Tydemania navigatoris

Scientific classification
- Kingdom: Animalia
- Phylum: Chordata
- Class: Actinopterygii
- Order: Tetraodontiformes
- Family: Triacanthodidae
- Genus: Tydemania M. C. W. Weber, 1913
- Species: T. navigatoris
- Binomial name: Tydemania navigatoris M. C. W. Weber, 1913

= Tydemania navigatoris =

- Genus: Tydemania (fish)
- Species: navigatoris
- Authority: M. C. W. Weber, 1913
- Parent authority: M. C. W. Weber, 1913

Species of fish

Tydemania navigatoris, the fleshy-lipped spikefish, is a species of marine ray-finned fish belonging to the family Triacanthodidae, the spikefishes. This species is found in the Indian and Pacific Oceans where it occurs at depths of from 50 to 607 m. This species grows to a length of 12 cm SL. This fish is specialized to feed on the scales of other fishes. This species is the only known member of the genus Tydemania.

==Taxonomy==
Tydemania navigatoris was first formally described in 1913 by the German-born Dutch zoologist and biogeographer Max Carl Wilhelm Weber, with its type locality given as Madura Sea at 7°15'S, 115°15.6'E, Siboga station 12, from a depth of 289 m. When Weber described this species, he proposed the new monospecific genus Tydemania for it. This taxon is classified in the family Triacanthodidae and of the subfamily Triacanthodinae. The 5th edition of Fishes of the World classifies the family Triacanthodidae in the suborder Triacanthoidei in the order Tetraodontiformes.

==Etymology==
Tydemania navigatoris is the only species in the monotypic genus Tydemania; this name suffixes -ia, meaning "of" or "belonging to", to the surname of Lieutenant Gustaaf Frederik Tydeman who was captain of the Dutch research vessel Siboga, from which the holotype was collected. The specific name, navigatoris, means "sailor" or "mariner", an allusion Weber did not explain but it may be a reference to Tydeman's occupation.

==Description==
Tydemania navigatoris has its dorsal fin supported by 6 spines and between 13 and 15 soft rays. The first 3 spines are well developed but the last 3 are highly reduced and are just visible.
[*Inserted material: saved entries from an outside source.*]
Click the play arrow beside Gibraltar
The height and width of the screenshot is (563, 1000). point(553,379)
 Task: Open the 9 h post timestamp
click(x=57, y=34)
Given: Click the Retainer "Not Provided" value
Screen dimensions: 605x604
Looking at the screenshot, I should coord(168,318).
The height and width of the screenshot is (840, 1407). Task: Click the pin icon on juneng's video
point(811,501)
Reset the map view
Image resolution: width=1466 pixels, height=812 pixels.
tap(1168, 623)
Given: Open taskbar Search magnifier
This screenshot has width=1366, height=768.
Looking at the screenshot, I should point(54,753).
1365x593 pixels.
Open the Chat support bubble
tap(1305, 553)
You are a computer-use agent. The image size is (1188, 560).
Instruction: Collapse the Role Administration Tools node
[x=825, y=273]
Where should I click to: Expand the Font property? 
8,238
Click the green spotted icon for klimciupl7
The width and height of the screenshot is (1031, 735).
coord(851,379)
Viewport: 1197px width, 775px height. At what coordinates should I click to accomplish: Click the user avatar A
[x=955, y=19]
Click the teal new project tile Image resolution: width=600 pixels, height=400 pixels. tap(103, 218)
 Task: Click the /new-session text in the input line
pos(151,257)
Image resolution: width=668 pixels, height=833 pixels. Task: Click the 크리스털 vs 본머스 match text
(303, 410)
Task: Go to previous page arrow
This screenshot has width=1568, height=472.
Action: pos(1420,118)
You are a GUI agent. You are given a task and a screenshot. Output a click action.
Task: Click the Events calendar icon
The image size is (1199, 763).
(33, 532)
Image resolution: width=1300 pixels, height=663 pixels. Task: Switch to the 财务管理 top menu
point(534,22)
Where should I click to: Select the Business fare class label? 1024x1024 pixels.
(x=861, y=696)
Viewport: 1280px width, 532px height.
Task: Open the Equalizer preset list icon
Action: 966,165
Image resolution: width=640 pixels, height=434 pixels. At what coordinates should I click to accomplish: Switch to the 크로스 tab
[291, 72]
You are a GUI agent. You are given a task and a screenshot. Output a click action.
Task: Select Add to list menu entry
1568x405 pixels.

The anal fin has between 12 and 14 soft rays while the pelvic fins have a single spine and may have a single soft ray. The snout is shorter than the remainder of the head and the lips are thick, swollen and fleshy. The teeth are compressed from the front to the back, broad and flattened towards the tip with a single row in each jaw. The gill slit extends to the lower half of the base of the pectoral fin. The pelvis has a scaly ventral surface which tapers to a point towards the tail and between the pelvic fin spines it is around four times as wide as the length of the pelvic fin base. The overall colour is typically a uniform red, but some specimens from Japan have a blue strip running along the body from above the eye to halfway along the body. This species has a maximum published standard length of 12 cm.

==Distribution and habitat==
Tydemania navigatoris has an Indo-West Pacific distribution and it has been recorded to be found in East Africa, the Bay of Bengal, Japan, China, Philippines, Indonesia, and Australia. This is a demersal fish which is found at depths between 50 and 607 m.